Я даже не знала, какую причину назвать первой. Мою растерянность отец воспринял как согласие.

– Еще нужно обсудить твою новую жизнь. Например, найти кого-то, кто поможет с гардеробом. Ты же не можешь выходить из дома в старых джинсах. Для публичных мероприятий нужны наряды.

Публичные мероприятия? В груди появился холодок, словно предупреждающий об опасности.

– И нужно представить тебя публике.

А вот и опасность!

– Что? В каком смысле представить публике? – в конце фразы у меня сел голос.

– Я публичный человек, Тереза, СМИ все время следят за моими действиями. Под их вниманием не только моя деятельность, как главы крупной компании, но и частная жизнь. – И уверенно закончил: – Необходимо провести пресс-конференцию и представить тебя.

Его пояснения запутали еще больше. Зачем представлять меня СМИ? Разве речь шла не о публике? Что вообще под этим имеется в виду?

– Это обычная процедура, – впечатление, что отец хотел меня успокоить. – Пара выступлений и, может, интервью для журнала. С журналистами лучше действовать на опережение.

Для меня это прозвучало бессмыслицей. Перед глазами возникла картинка, где меня выставляют на всеобщее обозрение, словно я экспонат в музее, а вокруг стоит толпа людей, которая называет себя СМИ. Люди по очереди подходят, чтобы представиться и пожать руку, а может даже задать вопрос. А еще «публика» ждет своей очереди. Вереница любопытных лиц перед глазами терялась в туманной перспективе. Ужасно! Такое я пережить не смогу.

– Н-нет, не надо, – пролепетала я, – может, попозже?

Отец окинул меня скептическим взглядом и задумчиво пожевал губами.

– Хорошо, можно и попозже. Но лучше не затягивать.

Потом он спрашивал, что я делала целый день, и что ела, и что сказала по этому поводу сиделка. В голове крутились опасения про колледж, публичные мероприятия и СМИ. Надо ему рассказать и убедить, что публичность – не мое. Не заставит же он?

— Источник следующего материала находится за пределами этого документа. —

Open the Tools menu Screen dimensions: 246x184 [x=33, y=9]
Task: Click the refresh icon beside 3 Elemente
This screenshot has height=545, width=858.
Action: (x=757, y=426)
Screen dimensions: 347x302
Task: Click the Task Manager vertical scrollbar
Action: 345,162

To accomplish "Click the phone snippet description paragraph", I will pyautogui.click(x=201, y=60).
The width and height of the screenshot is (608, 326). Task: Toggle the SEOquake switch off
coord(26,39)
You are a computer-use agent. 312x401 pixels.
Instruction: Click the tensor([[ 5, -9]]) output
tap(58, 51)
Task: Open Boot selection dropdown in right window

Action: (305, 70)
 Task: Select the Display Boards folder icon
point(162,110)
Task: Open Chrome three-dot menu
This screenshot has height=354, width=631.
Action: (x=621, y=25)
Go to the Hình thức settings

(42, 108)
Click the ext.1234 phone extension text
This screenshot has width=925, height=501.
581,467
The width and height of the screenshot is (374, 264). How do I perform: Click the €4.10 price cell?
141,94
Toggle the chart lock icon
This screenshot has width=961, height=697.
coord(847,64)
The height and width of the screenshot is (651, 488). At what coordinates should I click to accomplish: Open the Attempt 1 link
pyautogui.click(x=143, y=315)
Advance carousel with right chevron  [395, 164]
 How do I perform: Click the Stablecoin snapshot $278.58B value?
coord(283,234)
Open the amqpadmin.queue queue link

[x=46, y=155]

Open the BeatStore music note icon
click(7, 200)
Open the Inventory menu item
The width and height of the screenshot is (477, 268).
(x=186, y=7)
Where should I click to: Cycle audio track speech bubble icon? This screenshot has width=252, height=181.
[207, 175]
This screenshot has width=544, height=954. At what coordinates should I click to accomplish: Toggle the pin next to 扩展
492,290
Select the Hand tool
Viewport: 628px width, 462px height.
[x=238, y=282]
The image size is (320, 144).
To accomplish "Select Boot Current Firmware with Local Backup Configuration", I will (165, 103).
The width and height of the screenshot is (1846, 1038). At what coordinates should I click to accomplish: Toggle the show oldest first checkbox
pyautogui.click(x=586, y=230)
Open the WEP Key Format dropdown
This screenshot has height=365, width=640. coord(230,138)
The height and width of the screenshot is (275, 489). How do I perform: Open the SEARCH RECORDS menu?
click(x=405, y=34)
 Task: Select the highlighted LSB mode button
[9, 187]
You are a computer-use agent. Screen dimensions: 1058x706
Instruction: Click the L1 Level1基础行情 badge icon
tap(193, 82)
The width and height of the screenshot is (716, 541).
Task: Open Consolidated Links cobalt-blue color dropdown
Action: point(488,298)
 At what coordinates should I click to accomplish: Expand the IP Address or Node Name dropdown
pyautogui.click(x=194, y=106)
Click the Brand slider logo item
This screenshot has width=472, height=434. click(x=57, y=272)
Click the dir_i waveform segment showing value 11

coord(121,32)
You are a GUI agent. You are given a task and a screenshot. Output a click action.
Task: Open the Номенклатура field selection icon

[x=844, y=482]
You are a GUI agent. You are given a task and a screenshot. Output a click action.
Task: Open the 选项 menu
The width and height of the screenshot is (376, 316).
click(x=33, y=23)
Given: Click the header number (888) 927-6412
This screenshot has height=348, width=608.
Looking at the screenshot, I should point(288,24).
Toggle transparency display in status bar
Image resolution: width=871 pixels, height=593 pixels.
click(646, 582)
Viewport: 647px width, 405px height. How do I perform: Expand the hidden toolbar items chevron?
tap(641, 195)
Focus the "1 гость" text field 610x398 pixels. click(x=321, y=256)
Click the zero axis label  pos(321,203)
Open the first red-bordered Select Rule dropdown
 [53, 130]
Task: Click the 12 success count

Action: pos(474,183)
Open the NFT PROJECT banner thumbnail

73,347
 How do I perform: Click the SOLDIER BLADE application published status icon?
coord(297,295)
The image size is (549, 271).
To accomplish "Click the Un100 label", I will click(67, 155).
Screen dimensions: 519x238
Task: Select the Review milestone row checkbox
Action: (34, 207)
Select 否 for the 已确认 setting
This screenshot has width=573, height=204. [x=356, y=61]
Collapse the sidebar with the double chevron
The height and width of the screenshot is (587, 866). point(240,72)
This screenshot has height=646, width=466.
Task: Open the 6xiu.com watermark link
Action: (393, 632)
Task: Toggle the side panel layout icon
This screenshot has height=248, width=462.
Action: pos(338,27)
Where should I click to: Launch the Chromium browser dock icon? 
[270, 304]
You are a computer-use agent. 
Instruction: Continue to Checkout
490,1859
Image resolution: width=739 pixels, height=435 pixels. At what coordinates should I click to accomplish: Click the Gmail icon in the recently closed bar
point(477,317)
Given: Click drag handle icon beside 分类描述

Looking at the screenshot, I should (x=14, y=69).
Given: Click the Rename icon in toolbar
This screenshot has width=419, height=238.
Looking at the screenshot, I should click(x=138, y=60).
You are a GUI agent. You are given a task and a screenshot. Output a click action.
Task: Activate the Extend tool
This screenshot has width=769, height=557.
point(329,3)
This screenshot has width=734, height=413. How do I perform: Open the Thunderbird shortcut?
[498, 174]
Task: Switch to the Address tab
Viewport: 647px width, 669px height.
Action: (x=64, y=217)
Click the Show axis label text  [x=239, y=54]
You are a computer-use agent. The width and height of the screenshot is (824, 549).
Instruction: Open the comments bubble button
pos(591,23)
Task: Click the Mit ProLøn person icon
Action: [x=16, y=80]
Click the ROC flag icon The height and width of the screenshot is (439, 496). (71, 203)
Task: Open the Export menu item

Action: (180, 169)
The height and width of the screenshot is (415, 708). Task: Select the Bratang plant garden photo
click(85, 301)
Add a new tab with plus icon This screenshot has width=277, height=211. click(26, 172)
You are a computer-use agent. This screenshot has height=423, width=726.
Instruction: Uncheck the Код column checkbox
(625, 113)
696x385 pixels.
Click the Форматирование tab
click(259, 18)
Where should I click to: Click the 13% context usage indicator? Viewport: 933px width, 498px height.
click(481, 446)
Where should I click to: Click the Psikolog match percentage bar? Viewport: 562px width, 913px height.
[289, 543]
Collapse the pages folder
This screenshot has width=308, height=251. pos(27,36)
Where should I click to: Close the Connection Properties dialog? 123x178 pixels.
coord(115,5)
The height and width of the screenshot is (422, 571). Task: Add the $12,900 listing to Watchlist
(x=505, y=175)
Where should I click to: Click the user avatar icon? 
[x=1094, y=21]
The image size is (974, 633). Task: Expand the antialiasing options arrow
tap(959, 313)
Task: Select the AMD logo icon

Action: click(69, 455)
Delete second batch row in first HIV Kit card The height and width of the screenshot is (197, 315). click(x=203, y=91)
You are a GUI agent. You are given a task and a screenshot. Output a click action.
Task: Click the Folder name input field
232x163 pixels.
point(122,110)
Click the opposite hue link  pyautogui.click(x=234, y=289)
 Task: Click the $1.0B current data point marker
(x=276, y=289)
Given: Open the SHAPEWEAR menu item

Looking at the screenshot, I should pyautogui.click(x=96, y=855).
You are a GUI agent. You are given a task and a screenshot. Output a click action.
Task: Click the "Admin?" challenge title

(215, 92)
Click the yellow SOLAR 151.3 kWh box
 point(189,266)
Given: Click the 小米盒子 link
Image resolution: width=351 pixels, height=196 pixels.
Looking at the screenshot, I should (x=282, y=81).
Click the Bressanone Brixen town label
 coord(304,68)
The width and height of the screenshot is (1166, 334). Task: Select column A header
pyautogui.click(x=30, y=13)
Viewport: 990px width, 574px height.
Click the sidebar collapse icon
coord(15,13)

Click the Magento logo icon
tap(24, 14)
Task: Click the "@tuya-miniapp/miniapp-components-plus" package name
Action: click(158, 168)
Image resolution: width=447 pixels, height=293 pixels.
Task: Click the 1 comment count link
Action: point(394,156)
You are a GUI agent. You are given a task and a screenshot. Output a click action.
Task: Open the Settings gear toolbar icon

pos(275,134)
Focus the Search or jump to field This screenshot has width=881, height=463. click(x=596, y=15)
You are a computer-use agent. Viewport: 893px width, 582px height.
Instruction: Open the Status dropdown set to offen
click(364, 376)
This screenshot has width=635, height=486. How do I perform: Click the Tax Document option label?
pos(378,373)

– Ты хотела что-то обсудить?

Вопрос застал врасплох. Я настолько погрузилась в размышления, что забыла, где нахожусь.

– Да, есть кое-что, что меня беспокоит, – и это еще мягко сказано.

– Не удивляюсь, – он настороженно склонил голову. – И длинный список?

Я колебалась. Потом пути назад не будет.

– Если насчет Виктора… – с угрозой в голосе начал отец.

– Нет, нет, Виктор тут ни при чем. – Хотя как сказать. Может, лучше вернуться к разговору о колледже? Но вечно тянуть нельзя. – Дело во мне.

Он застыл. Наверное, решил, что я дам ему от ворот поворот. Я вздохнула. В Хэйуорде в мыслях был сумбур, и вроде потом я более менее разобралась, но чтобы он меня понял, нужно рассказать с самого начала.

– После нашего разговора в Хэйуорде я хотела встретиться с матерью. Решила, что ты не стал бы мне помогать, поэтому ушла. Но потом передумала. И встречаться с матерью, и уходить, – я замолчала, наблюдая за его лицом. Выражение глухой злобы сменилось растерянностью. – Но дело в том… Мне нужно было узнать свою мать, понять ее. Кто она? Какая она?

Отец пристально смотрел на меня, а потом медленно кивнул.

– Это я могу понять. Твое любопытство вполне естественно. Не могу сказать, что понял остальное.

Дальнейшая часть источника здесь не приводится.